The only reason why I would not use a checkpoint inhibitor along with chemotherapy for somebody with a diagnosis of extensive-stage disease is because they cannot get chemotherapy. If they have problems that would make chemotherapy prohibitively toxic, that would be the only reason why I would not give them the immune checkpoint blockade along with it.
That brings up the other question: What is the role of immunotherapy itself when we compare how we use it in small cell to non–small cell lung cancer? We all recognize that we have different ways of using checkpoint blockade when it comes to non–small cell lung cancer. We can use it alone if you have evidence of PD-L1 expression, whether low or high and depending on patient status. You can use it in combination with chemotherapy for the entire duration of the induction phase, or we can use this combination immunotherapy by itself. With more recent data, you can even do abbreviated chemotherapy along with immunotherapy and then continue with immunotherapy.

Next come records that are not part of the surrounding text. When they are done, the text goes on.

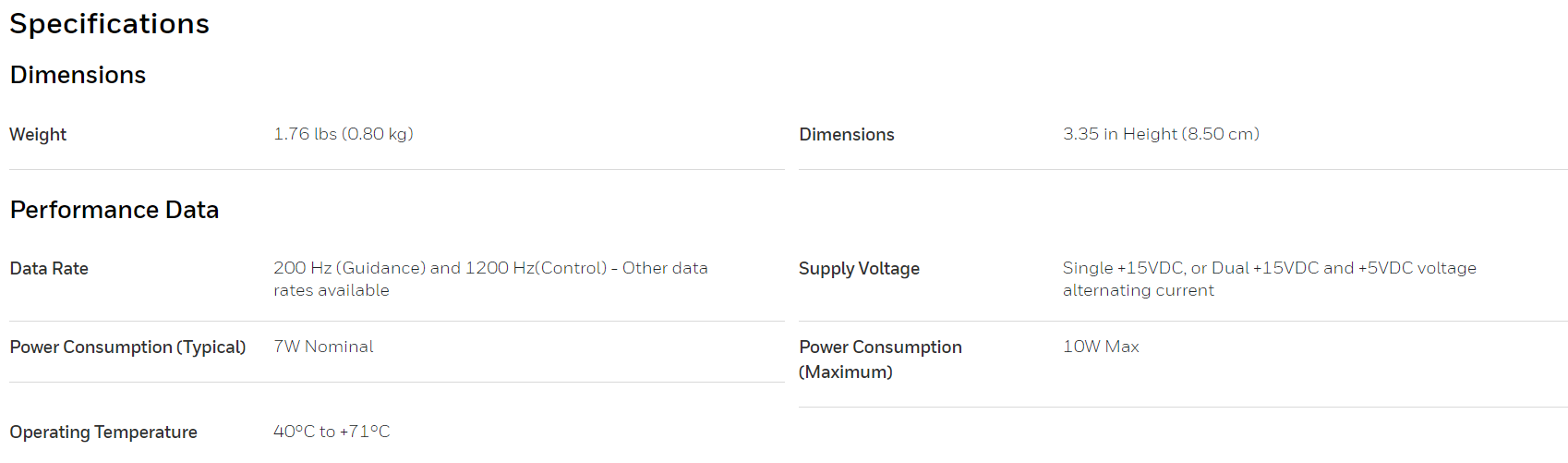This screenshot has height=463, width=1568.
Task: Click the Power Consumption (Typical) label
Action: coord(127,347)
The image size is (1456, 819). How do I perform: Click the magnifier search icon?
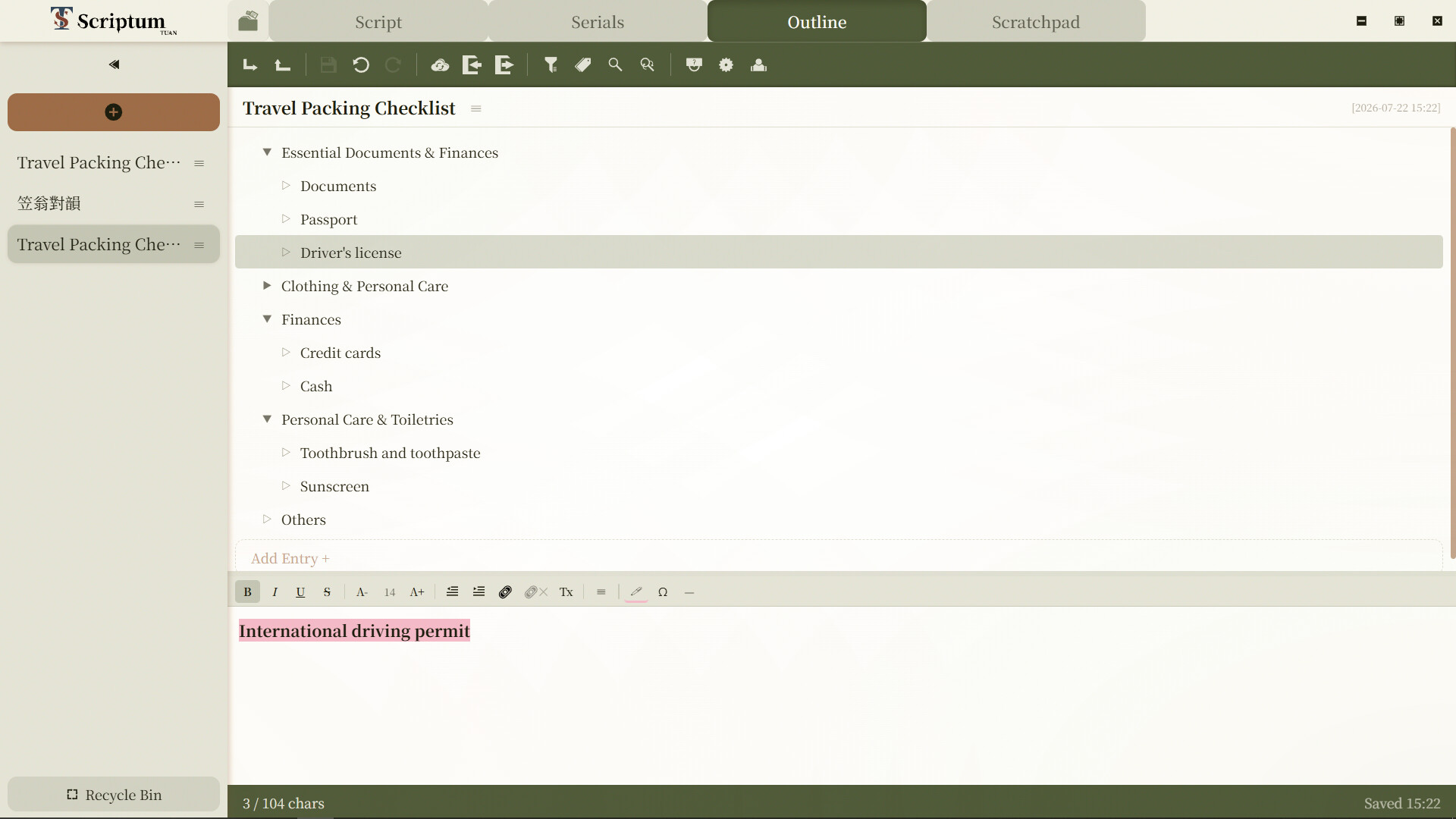pos(615,65)
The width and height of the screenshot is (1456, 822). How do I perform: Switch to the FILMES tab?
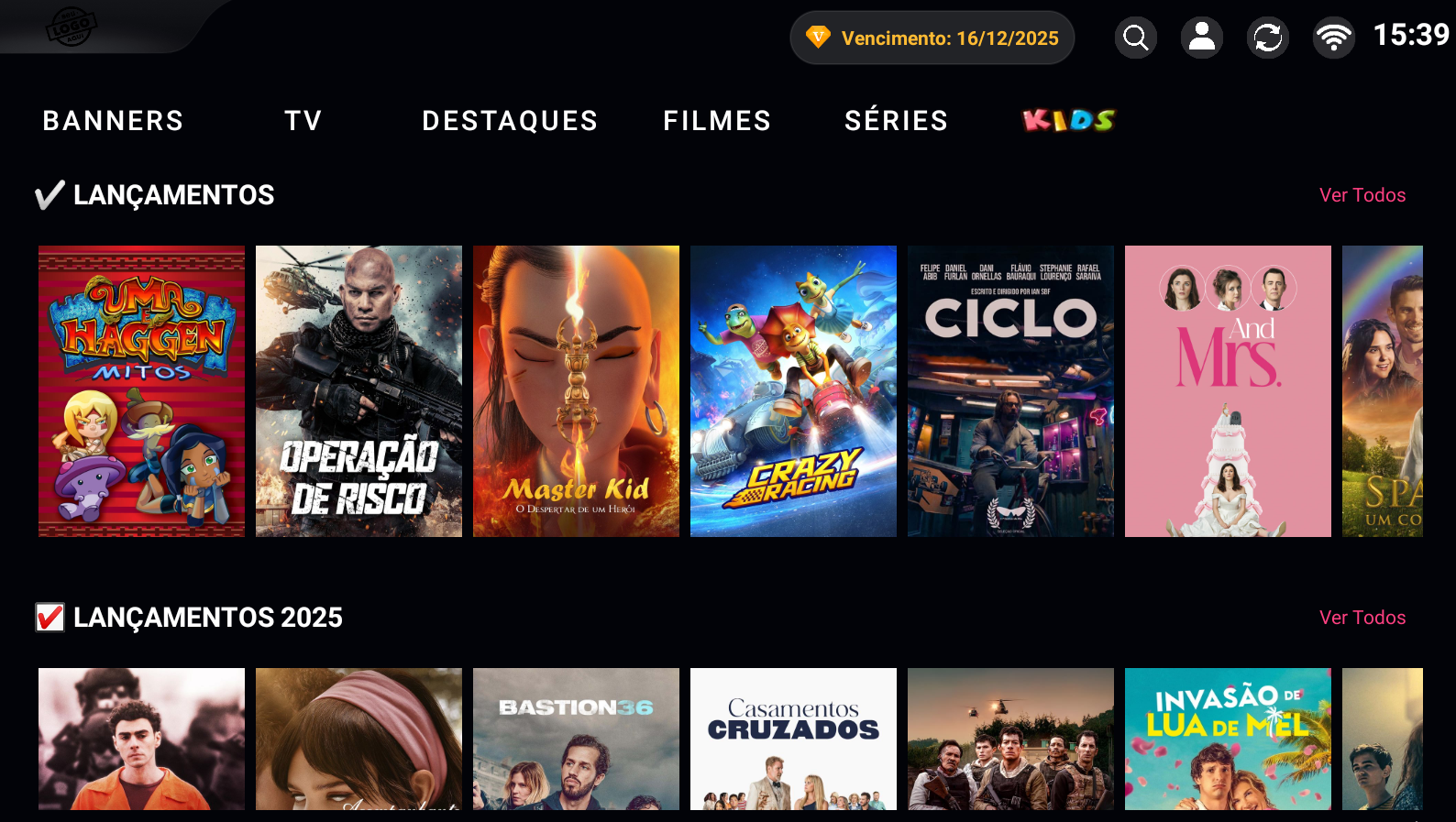point(718,121)
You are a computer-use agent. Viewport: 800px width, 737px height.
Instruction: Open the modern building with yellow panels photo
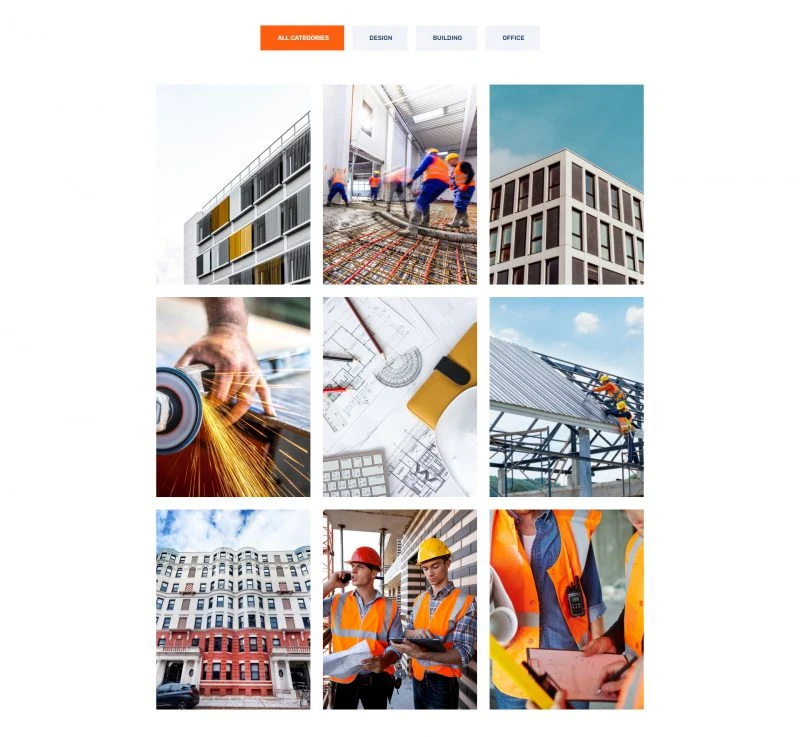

For small cell lung cancer in the front-line setting, we have only 1 option of doing this, and that is in combination with chemotherapy. My own impression of why we have stuck with this goes back to what I said earlier, which is that for a large proportion of patients with small cell lung cancer, when you look at the tumor samples under the microscope, they are very cold immunologically. Relying on immunotherapy alone will require us to understand the biology of small cell [lung cancer] better and be able to identify the small proportion of patients where you could make a case for testing immunotherapy by itself, but I don’t think we’re anywhere near there right now.